:: TASK ::
Copy exactly. Include the line containing "The height and width of the screenshot is (130, 215).", every line after it, and the last line below, but no pictures.

:: DATA PROVIDED ::
┌──
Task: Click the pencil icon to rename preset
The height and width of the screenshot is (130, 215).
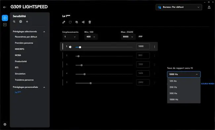Action: pos(64,22)
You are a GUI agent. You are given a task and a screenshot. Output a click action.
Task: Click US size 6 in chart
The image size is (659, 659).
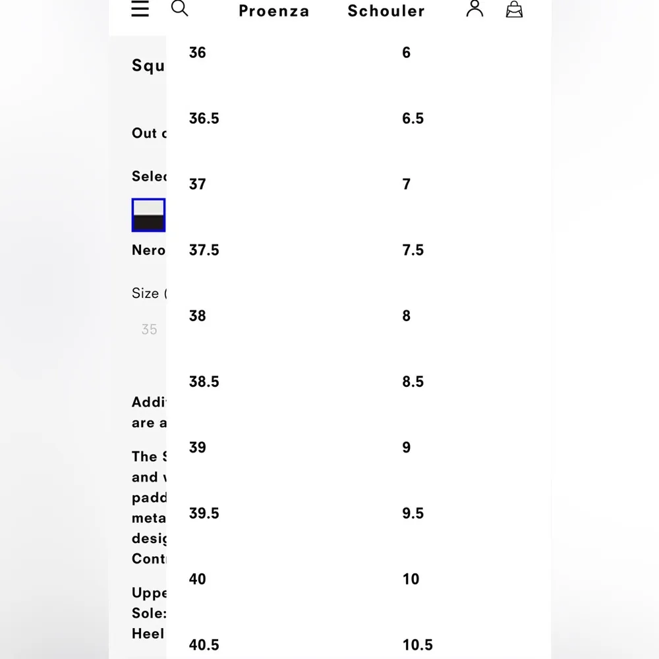coord(407,53)
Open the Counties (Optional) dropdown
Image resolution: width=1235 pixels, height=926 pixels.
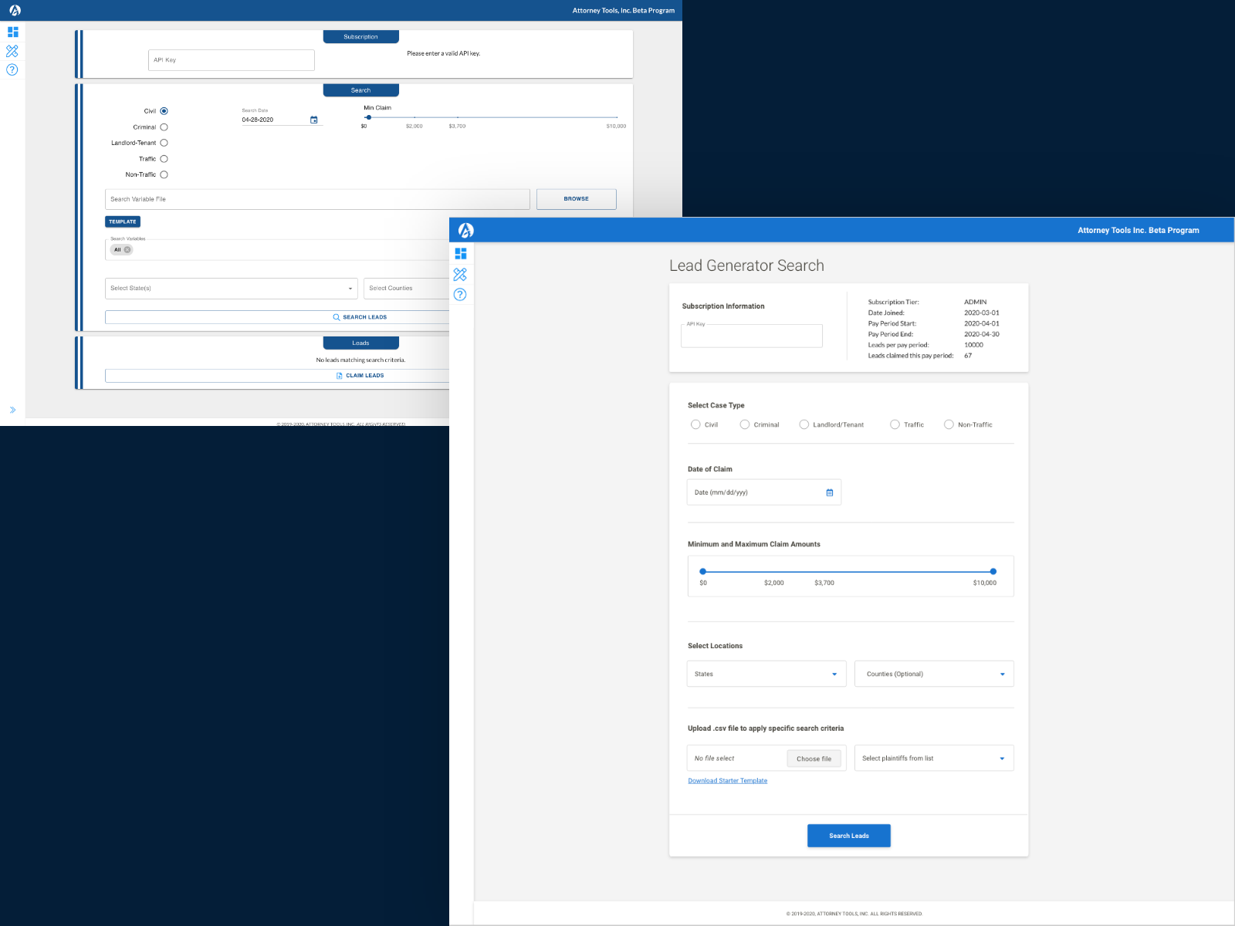[934, 674]
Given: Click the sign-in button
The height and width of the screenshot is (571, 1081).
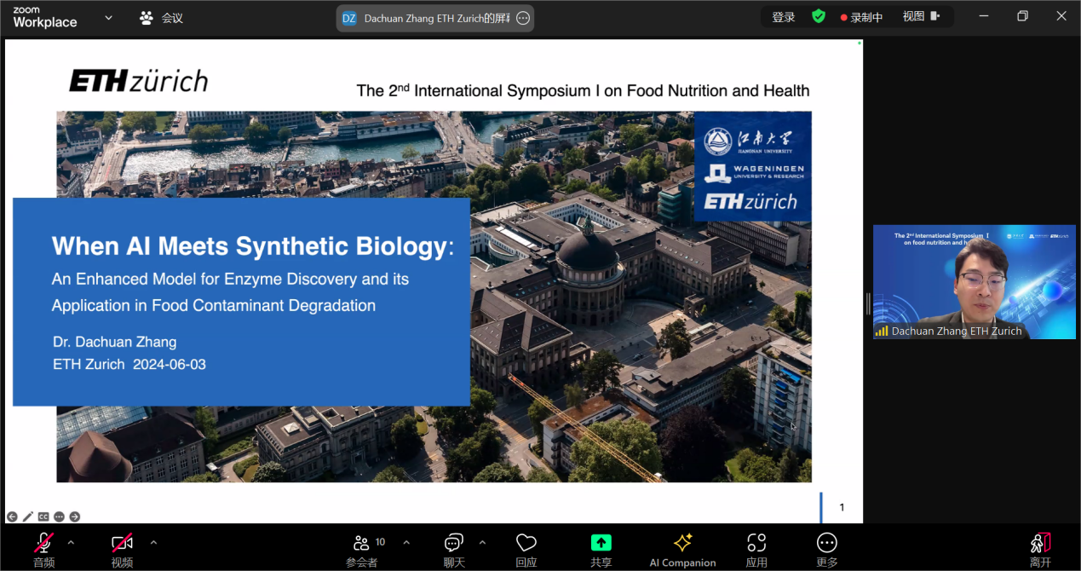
└──
:: RESPONSE AREA ::
The height and width of the screenshot is (130, 215).
Action: pos(64,22)
You are a GUI agent. You are given a task and a screenshot. Output a click action.
Task: Click US size 6 in chart
The image size is (659, 659).
coord(407,53)
Open the Counties (Optional) dropdown
Image resolution: width=1235 pixels, height=926 pixels.
[934, 674]
Given: Click the sign-in button
The height and width of the screenshot is (571, 1081).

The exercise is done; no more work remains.